- Decades:: 1900s; 1910s; 1920s; 1930s; 1940s;
- See also:: History of Italy; Timeline of Italian history; List of years in Italy;

= 1929 in Italy =

Events during the year 1929 in Italy.

==Incumbents==
- Monarch: Victor Emmanuel III
- Prime Minister: Benito Mussolini

==Events==
- 11 February – The Lateran Treaty, an agreement between the Kingdom of Italy and the Holy See, is signed in Rome.

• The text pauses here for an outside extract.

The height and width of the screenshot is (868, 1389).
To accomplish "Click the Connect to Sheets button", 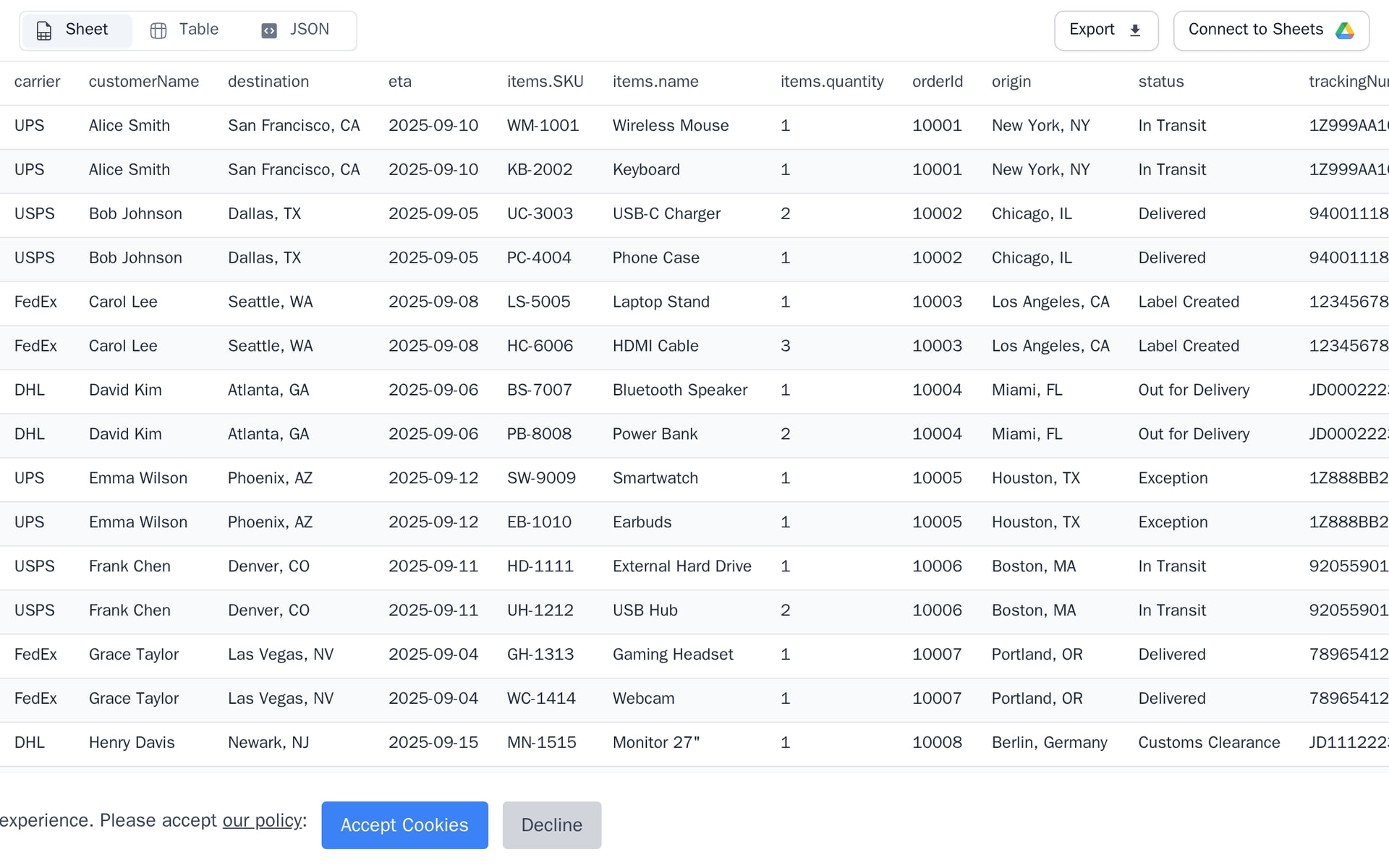I will click(1270, 30).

The Concordat of 1929 made Catholicism the sole religion of Italy; this remained the case until 1984.
- April – The first of the Saccopastore skulls is discovered.

==Births==
- 3 January – Sergio Leone, film director (died 1989)
- 11 January – Nicoletta Orsomando, continuity announcer (died 2021)
- 26 February – Paolo Ferrari, actor (died 2018)
- 15 March – Antonietta Stella, operatic soprano (died 2022)
- 8 July – Milena Greppi, hurdler (died 2016)
- 23 July – Gaetano Giuliano, politician (died 2023)
- 4 August – Gabriella Tucci, operatic soprano (died 2020)
- 6 September – Beppe Menegatti, theatre director (died 2024)
- 4 November – Riccardo Ehrman, journalist (died 2021)
- 1 December – Valentino Valli, footballer (died 2021)
- 19 December – Lorenzo Buffon, footballer (died 2025)

==Deaths==
- 7 January – Eugenio Tosi, Cardinal Archbishop of Milan (born 1864)
- 12 April – Enrico Ferri, criminologist (born 1856)
- 9 November – Guido Keller, aviator and political activist (born 1892)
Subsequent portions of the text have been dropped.